Hello, my system has randomly crashed 3 times in the past 24 hours. Each time I’ve been away from the machine (one time for less than 5mins). By “crash” I mean no more mouse, can’t enter TTY, system is completely locked up.
I’m looking for how to diagnose this issue. My next step after the next crash is to fall back to LTS.

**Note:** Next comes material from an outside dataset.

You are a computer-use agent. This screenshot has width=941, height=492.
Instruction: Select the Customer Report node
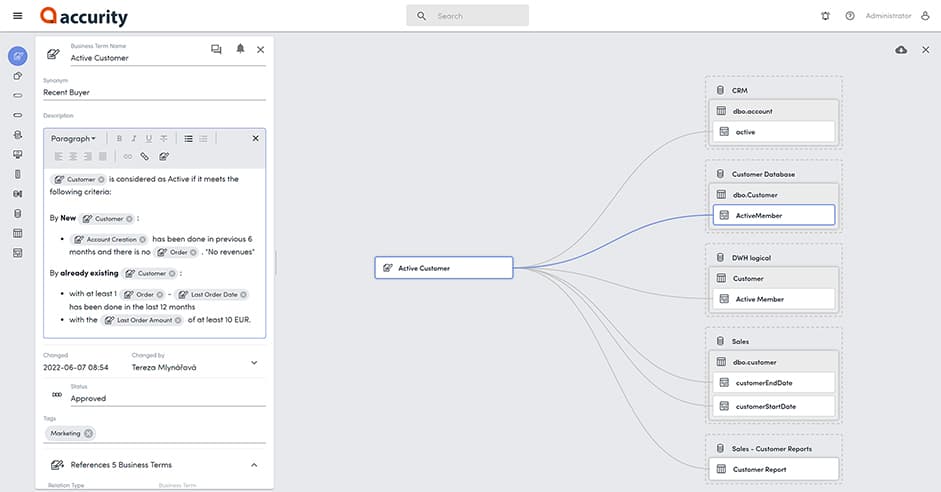[x=773, y=469]
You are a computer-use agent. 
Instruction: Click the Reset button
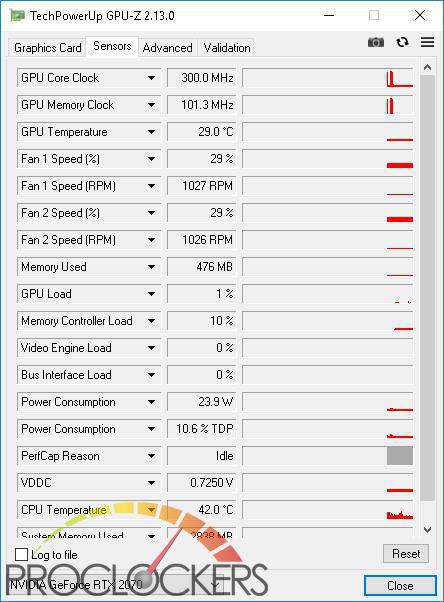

System: Kernel: 5.10.7-3-MANJARO x86_64 bits: 64 compiler: gcc v: 10.2.1 Desktop: KDE Plasma 5.20.5 Distro: Manjaro Linux
Machine: Type: Desktop System: Dell product: Inspiron 5675 v: 1.3.7 serial: <filter>
Mobo: Dell model: 07PR60 v: A00 serial: <filter> UEFI: Dell v: 1.3.7 date: 03/14/2018
CPU: Info: 8-Core model: AMD Ryzen 7 1700X bits: 64 type: MT MCP arch: Zen rev: 1 L2 cache: 4 MiB
flags: avx avx2 lm nx pae sse sse2 sse3 sse4_1 sse4_2 sse4a ssse3 svm bogomips: 108639
Speed: 3140 MHz min/max: 2200/3400 MHz boost: enabled Core speeds (MHz): 1: 3140 2: 2918 3: 1927 4: 1866 5: 1922
6: 1868 7: 2801 8: 2696 9: 2029 10: 2048 11: 1864 12: 1804 13: 2181 14: 2141 15: 2481 16: 2057
Graphics: Device-1: Advanced Micro Devices [AMD/ATI] Ellesmere [Radeon RX 470/480/570/570X/580/580X/590] vendor: Dell
driver: amdgpu v: kernel bus ID: 09:00.0
Display: x11 server: X.Org 1.20.10 driver: loaded: amdgpu,ati unloaded: modesetting resolution: 1: 1680x1050~60Hz
2: 2560x1440~60Hz
OpenGL: renderer: AMD Radeon RX 480 Graphics (POLARIS10 DRM 3.40.0 5.10.7-3-MANJARO LLVM 11.0.1) v: 4.6 Mesa 20.3.3
direct render: Yes
Audio: Device-1: AMD Ellesmere HDMI Audio [Radeon RX 470/480 / 570/580/590] vendor: Dell driver: snd_hda_intel v: kernel
bus ID: 09:00.1
Device-2: Advanced Micro Devices [AMD] Family 17h HD Audio vendor: Dell driver: snd_hda_intel v: kernel
bus ID: 0b:00.3
Device-3: Sunplus Innovation FHD Capture type: USB driver: snd-usb-audio,uvcvideo bus ID: 4-3:2
Device-4: HTC (High Tech ) Vive type: USB driver: snd-usb-audio,uvcvideo bus ID: 1-4.1.5:10
Device-5: HTC (High Tech ) Vive type: USB driver: hid-generic,usbhid
Sound Server: ALSA v: k5.10.7-3-MANJARO
Network: Device-1: Realtek RTL8111/8168/8411 PCI Express Gigabit Ethernet vendor: Dell driver: r8169 v: kernel port: 3000
bus ID: 01:00.0
IF: enp1s0 state: up speed: 1000 Mbps duplex: full mac: <filter>
Device-2: Qualcomm Atheros QCA6174 802.11ac Wireless Network Adapter vendor: Dell driver: ath10k_pci v: kernel
port: 3000 bus ID: 05:00.0
IF: wlp5s0 state: down mac: <filter>
Device-3: Qualcomm Atheros type: USB driver: btusb bus ID: 1-12:6
Drives: Local Storage: total: 6.14 TiB used: 349.68 GiB (5.6%)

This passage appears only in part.